🤖 AI Summary
This work investigates the potential of text-to-video models as interactive world simulators, focusing on generating semantically coherent and visually harmonious human–environment interaction videos from a single scene image and an action-oriented text prompt. Methodologically, we propose an implicit affordance modeling framework that requires no bounding-box or pose annotations; it leverages cross-attention heatmap analysis to uncover pre-trained video models’ intrinsic scene functionality perception, then fine-tunes the model for action-driven character insertion and behavior-consistent generation. Our key contribution is the first empirical demonstration and exploitation of large video models’ implicit encoding of scene affordances—enabling natural interaction modeling without explicit geometric supervision. Experiments show that our approach generates high-quality, behaviorally plausible, and visually consistent interaction videos across diverse complex scenes, significantly enhancing the practical utility of text-to-video generation for embodied intelligence and virtual environment simulation.
📝 Abstract
Can a video generation model be repurposed as an interactive world simulator? We explore the affordance perception potential of text-to-video models by teaching them to predict human-environment interaction.

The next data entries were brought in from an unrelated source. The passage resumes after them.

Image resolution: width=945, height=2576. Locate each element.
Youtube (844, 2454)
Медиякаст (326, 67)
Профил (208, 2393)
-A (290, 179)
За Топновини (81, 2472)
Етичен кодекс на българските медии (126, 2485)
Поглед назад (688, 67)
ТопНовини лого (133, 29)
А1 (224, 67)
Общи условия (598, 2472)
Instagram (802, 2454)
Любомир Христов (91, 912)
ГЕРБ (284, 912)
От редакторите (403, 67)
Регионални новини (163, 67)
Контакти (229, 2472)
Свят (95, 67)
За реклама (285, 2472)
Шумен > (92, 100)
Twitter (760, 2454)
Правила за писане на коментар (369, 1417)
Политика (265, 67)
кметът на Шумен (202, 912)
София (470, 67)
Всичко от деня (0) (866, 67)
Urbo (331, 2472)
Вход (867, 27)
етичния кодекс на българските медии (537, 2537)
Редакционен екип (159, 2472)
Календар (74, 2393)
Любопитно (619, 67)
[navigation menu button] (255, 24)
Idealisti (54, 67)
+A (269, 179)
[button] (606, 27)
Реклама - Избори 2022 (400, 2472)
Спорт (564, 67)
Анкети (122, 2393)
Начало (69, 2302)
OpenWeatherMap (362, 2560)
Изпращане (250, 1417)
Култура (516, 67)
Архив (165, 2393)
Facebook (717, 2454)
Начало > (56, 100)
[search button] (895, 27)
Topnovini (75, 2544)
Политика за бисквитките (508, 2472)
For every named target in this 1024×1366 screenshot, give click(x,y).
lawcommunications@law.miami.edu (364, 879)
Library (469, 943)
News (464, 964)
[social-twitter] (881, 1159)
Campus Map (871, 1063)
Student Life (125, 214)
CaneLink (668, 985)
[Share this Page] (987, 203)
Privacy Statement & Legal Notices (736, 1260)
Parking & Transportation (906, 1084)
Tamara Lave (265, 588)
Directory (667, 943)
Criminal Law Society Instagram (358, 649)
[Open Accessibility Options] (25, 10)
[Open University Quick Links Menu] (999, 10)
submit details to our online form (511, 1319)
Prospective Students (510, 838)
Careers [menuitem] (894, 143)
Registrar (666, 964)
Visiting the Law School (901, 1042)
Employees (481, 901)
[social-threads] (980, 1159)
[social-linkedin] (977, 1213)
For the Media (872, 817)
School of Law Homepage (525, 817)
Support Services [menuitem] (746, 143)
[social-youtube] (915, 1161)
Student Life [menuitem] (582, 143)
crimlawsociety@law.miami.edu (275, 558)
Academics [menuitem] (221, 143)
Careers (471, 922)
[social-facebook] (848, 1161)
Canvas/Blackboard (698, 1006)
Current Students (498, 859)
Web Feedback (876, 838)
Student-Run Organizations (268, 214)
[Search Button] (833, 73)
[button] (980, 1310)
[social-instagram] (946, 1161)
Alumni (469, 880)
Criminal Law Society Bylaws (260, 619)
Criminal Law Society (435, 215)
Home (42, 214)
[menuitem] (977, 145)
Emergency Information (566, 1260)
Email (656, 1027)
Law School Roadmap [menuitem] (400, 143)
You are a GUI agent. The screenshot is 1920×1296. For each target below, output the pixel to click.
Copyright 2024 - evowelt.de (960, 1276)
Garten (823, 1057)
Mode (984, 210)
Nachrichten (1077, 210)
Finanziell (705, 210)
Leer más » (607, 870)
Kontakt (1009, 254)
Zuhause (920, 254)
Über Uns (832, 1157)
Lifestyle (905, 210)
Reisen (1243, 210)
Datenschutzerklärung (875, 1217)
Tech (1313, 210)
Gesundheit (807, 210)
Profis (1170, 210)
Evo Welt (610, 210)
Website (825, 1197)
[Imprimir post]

Given a scene image and a prompt describing human actions, we fine-tune the model to insert a person into the scene, while ensuring coherent behavior, appearance, harmonization, and scene affordance. Unlike prior work, we infer human affordance for video generation (i.e., where to insert a person and how they should behave) from a single scene image, without explicit conditions like bounding boxes or body poses. An in-depth study of cross-attention heatmaps demonstrates that we can uncover the inherent affordance perception of a pre-trained video model without labeled affordance datasets.